▶ **WHAT NEEDS TO BE DONE**:
Without the pictures, copy the entries below word for word.

▶ **RECORD EXTRACTS**:
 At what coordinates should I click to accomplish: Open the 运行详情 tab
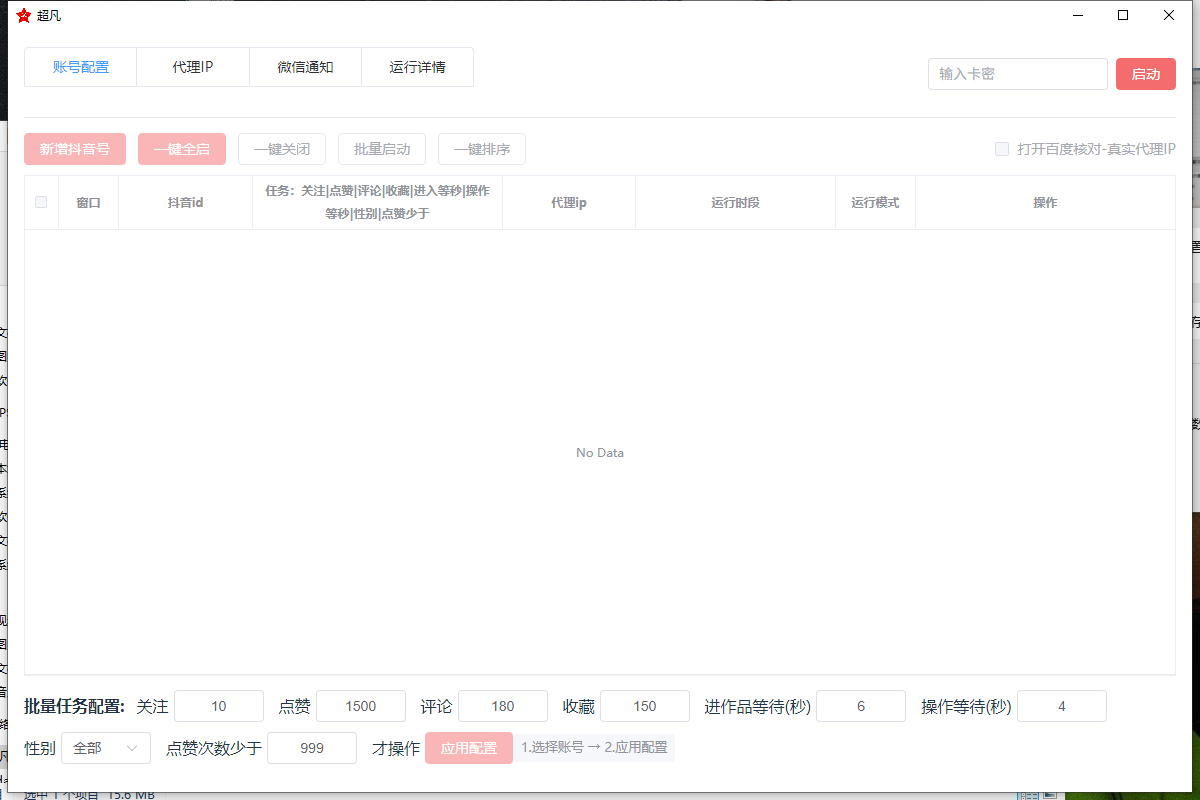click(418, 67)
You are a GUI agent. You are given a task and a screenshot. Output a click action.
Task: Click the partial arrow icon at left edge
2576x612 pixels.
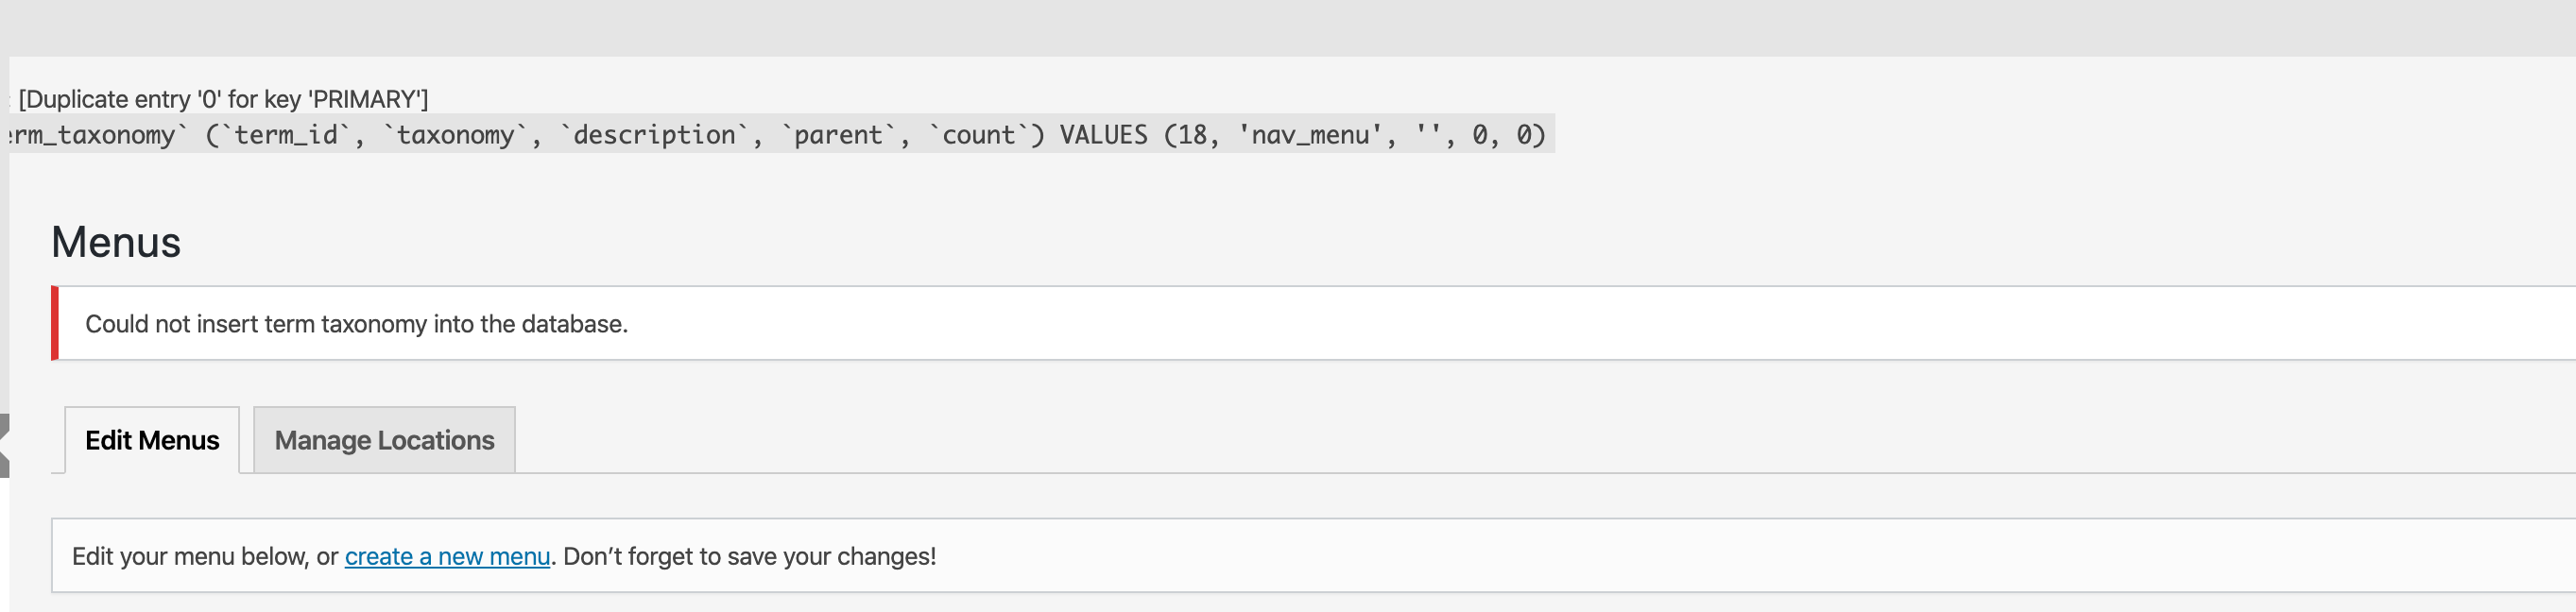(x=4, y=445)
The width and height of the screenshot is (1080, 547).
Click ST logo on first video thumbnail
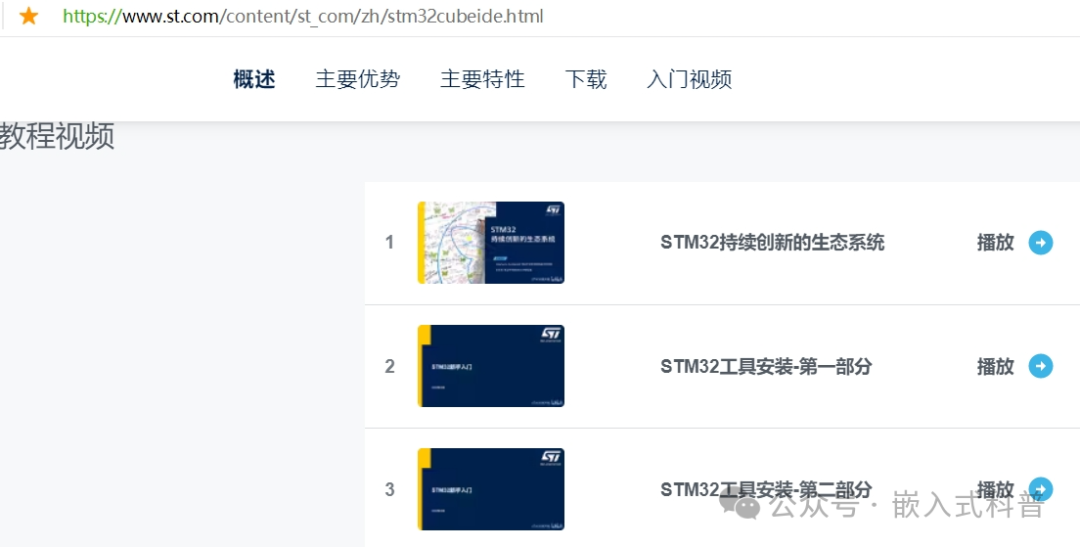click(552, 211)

▶ **SOLUTION TO THE PROBLEM**:
 At what coordinates should I click to accomplish: Open the 运行详情 tab
click(418, 67)
You are a GUI agent. You are given a task and a screenshot. Output a click action.
Task: Click the partial arrow icon at left edge
2576x612 pixels.
(x=4, y=445)
The width and height of the screenshot is (1080, 547).
Click ST logo on first video thumbnail
click(552, 211)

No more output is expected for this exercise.